Established in 1988 during the First Intifada, Hamas's founding charter refers to modern-day Israel and Palestine as "an Islamic land entrusted to the Muslim generations". It rejects the validity of the State of Israel and emphasizes the importance of armed resistance for Palestinian liberation. The document is often characterized as calling for the destruction of Israel.

While the PLO pursued the Oslo Accords and other plans for peace with Israel, Hamas opposed them and engaged in suicide attacks on Israelis in the 1990s. The attacks, intended to prevent the peace talks from progressing, contributed to both Israeli disillusionment with the peace process and the election of Benjamin Netanyahu, who also opposed the Oslo Accords. Polling showed that most Palestinians opposed the suicide attacks.

(Screenshot grounding data)
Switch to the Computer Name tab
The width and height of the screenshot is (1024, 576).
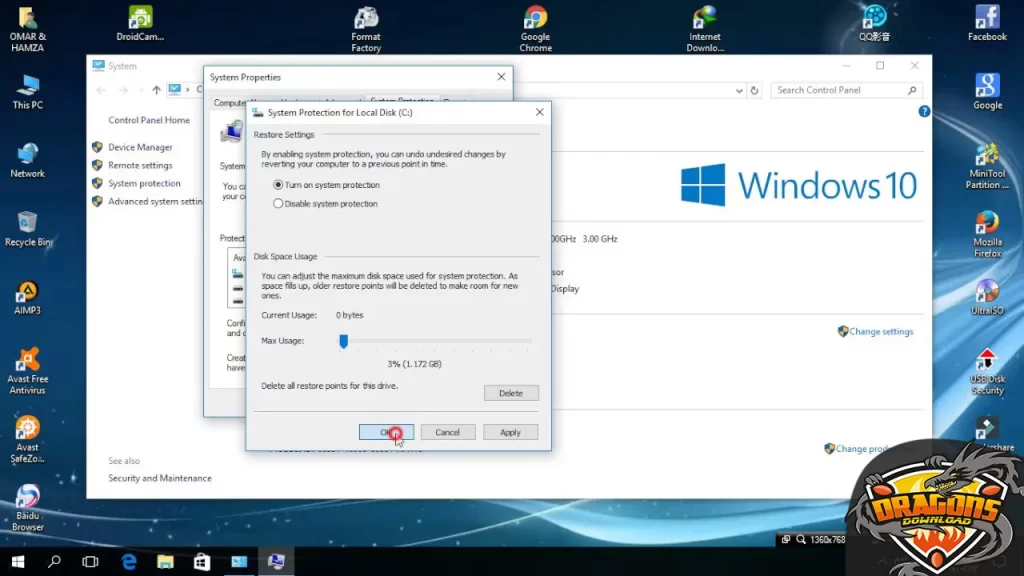tap(236, 102)
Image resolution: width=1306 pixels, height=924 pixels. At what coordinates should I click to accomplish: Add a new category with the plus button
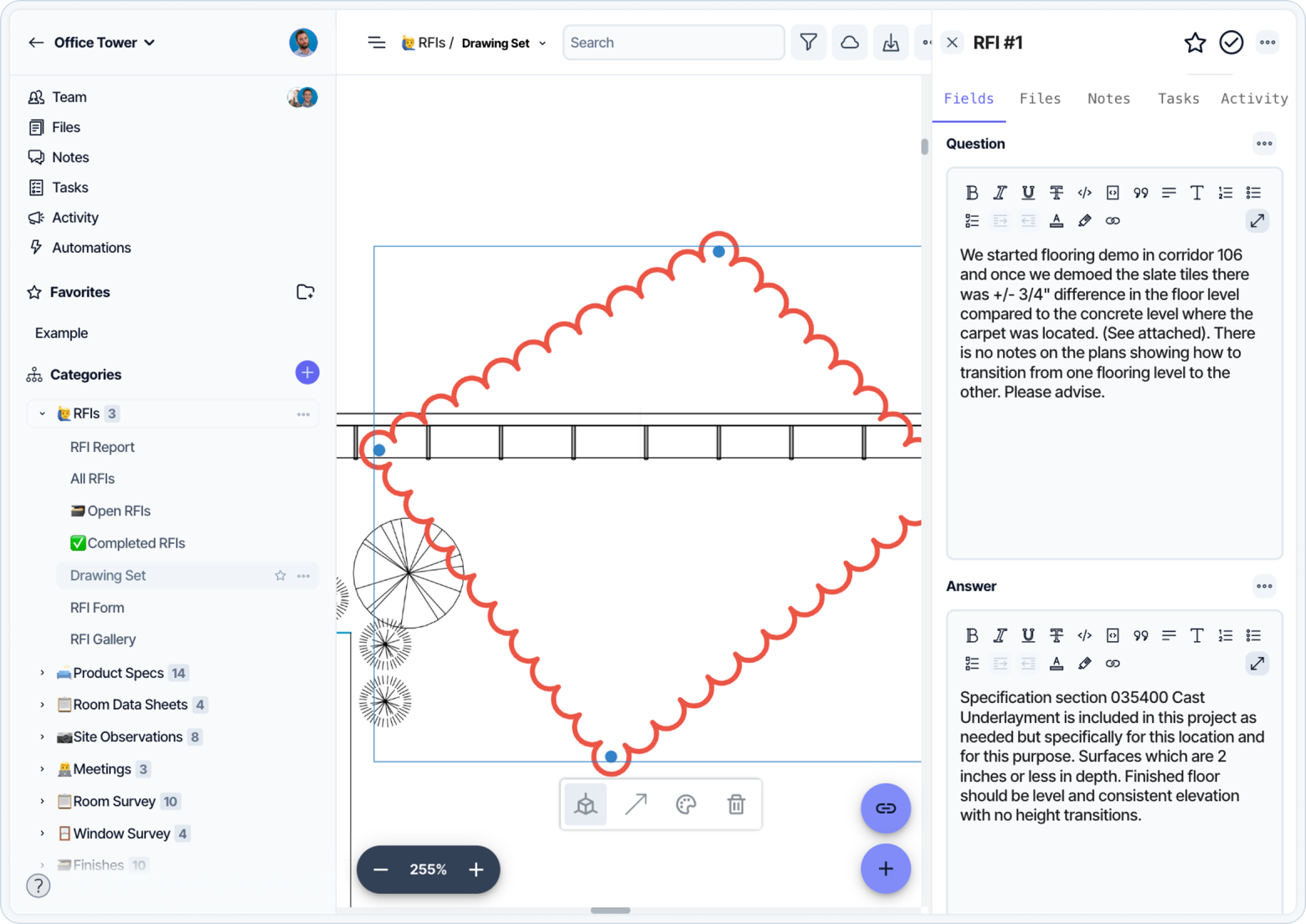point(307,372)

# WHAT TO DO
1. Rewrite the part of the passage on Hamas that opens with the words containing "While the PLO" and closes with "the suicide attacks.", replacing "Polling" with "Surveys".
2. Summarize the passage on Hamas in two sentences.
3. Write the next part of the passage on Hamas, picking up after its last sentence.

# PER-TASK OUTPUTS
1.
While the PLO pursued the Oslo Accords and other plans for peace with Israel, Hamas opposed them and engaged in suicide attacks on Israelis in the 1990s. The attacks, intended to prevent the peace talks from progressing, contributed to both Israeli disillusionment with the peace process and the election of Benjamin Netanyahu, who also opposed the Oslo Accords. Surveys showed that most Palestinians opposed the suicide attacks.

2. Hamas was established in 1988 during the First Intifada, and its founding charter rejects the validity of the State of Israel, stresses armed resistance, and is often characterized as calling for Israel's destruction. In the 1990s Hamas opposed the Oslo Accords and carried out suicide attacks meant to stop peace talks, which contributed to Israeli disillusionment and Benjamin Netanyahu's election, though polling showed most Palestinians opposed the attacks.

3.
Hamas considered the PLO's strategy of peace talks with Israel to be a "path of surrender" that would lead to a “life of humiliation [under] a despicable occupation" due to the PLO's agreement to adopt responsibility for security in the West Bank under the Palestinian Authority. After the collapse of the 2000 Camp David Summit, Hamas urged the PLO to join their "jihadist project for our struggle".

When the Second Intifada broke out, Hamas and Islamic Jihad participated. Hamas viewed violence as a tool for deterring Israeli attacks and gaining concessions from Israel, and many Palestinians saw it as justified due to Israeli actions, including building settlements in the West Bank. Hamas undertook a ceasefire with Israel in August 2004. The Palestinian Islamic Jihad was unhappy with the ceasefire. In September 2005, Hamas was criticized by Islamic Jihad for calling off rocket attacks on Israel from Gaza.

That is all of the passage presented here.